## PROBLEM DESCRIPTION
Among the entries below, find the line with "Click the green checkmark", then quote it and each following line up to and including the line with "Click the suggestion", and nothing else.

(EXERCISE DATA)

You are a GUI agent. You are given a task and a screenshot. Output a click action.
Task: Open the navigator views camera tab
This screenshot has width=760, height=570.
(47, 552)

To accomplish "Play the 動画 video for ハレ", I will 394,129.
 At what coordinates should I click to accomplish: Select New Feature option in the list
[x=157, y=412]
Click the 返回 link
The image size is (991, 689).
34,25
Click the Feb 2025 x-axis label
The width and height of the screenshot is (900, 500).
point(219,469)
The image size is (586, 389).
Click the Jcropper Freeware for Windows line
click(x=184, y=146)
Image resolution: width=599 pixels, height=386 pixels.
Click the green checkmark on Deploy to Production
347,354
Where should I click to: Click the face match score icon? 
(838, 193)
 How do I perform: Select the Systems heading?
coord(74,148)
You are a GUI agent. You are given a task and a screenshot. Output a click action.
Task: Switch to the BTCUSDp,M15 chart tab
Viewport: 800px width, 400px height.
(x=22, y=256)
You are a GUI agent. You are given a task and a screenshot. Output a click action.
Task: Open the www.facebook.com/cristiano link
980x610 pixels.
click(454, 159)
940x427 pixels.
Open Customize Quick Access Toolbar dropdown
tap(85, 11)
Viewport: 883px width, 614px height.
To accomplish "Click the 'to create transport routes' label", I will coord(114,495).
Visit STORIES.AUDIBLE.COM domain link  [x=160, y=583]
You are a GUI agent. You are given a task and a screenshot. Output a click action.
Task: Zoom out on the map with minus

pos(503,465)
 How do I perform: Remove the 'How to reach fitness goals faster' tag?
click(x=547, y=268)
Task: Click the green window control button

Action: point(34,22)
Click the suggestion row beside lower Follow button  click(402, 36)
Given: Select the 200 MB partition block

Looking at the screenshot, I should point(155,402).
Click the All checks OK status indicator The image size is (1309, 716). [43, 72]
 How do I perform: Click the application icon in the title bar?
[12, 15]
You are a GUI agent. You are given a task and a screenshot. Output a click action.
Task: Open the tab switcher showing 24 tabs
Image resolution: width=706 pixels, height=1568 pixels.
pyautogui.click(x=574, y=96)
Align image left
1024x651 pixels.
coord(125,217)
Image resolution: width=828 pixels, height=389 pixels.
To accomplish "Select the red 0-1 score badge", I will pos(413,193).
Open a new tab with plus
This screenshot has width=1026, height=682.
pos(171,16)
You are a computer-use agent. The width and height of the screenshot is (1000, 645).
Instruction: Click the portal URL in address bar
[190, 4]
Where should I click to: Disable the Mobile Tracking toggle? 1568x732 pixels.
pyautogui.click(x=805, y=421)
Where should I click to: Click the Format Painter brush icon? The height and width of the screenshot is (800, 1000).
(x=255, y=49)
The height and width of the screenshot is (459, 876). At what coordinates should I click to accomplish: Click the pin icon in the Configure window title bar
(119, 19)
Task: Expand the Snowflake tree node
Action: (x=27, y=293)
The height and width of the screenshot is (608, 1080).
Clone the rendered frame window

(End EXERCISE DATA)

## RESULT BELOW
Click the green checkmark on Deploy to Production
347,354
Where should I click to: Click the face match score icon? 
(838, 193)
 How do I perform: Select the Systems heading?
coord(74,148)
You are a GUI agent. You are given a task and a screenshot. Output a click action.
Task: Switch to the BTCUSDp,M15 chart tab
Viewport: 800px width, 400px height.
(x=22, y=256)
You are a GUI agent. You are given a task and a screenshot. Output a click action.
Task: Open the www.facebook.com/cristiano link
980x610 pixels.
click(454, 159)
940x427 pixels.
Open Customize Quick Access Toolbar dropdown
tap(85, 11)
Viewport: 883px width, 614px height.
To accomplish "Click the 'to create transport routes' label", I will coord(114,495).
Visit STORIES.AUDIBLE.COM domain link  [x=160, y=583]
You are a GUI agent. You are given a task and a screenshot. Output a click action.
Task: Zoom out on the map with minus

pos(503,465)
 How do I perform: Remove the 'How to reach fitness goals faster' tag?
click(x=547, y=268)
Task: Click the green window control button

Action: point(34,22)
Click the suggestion row beside lower Follow button  click(402, 36)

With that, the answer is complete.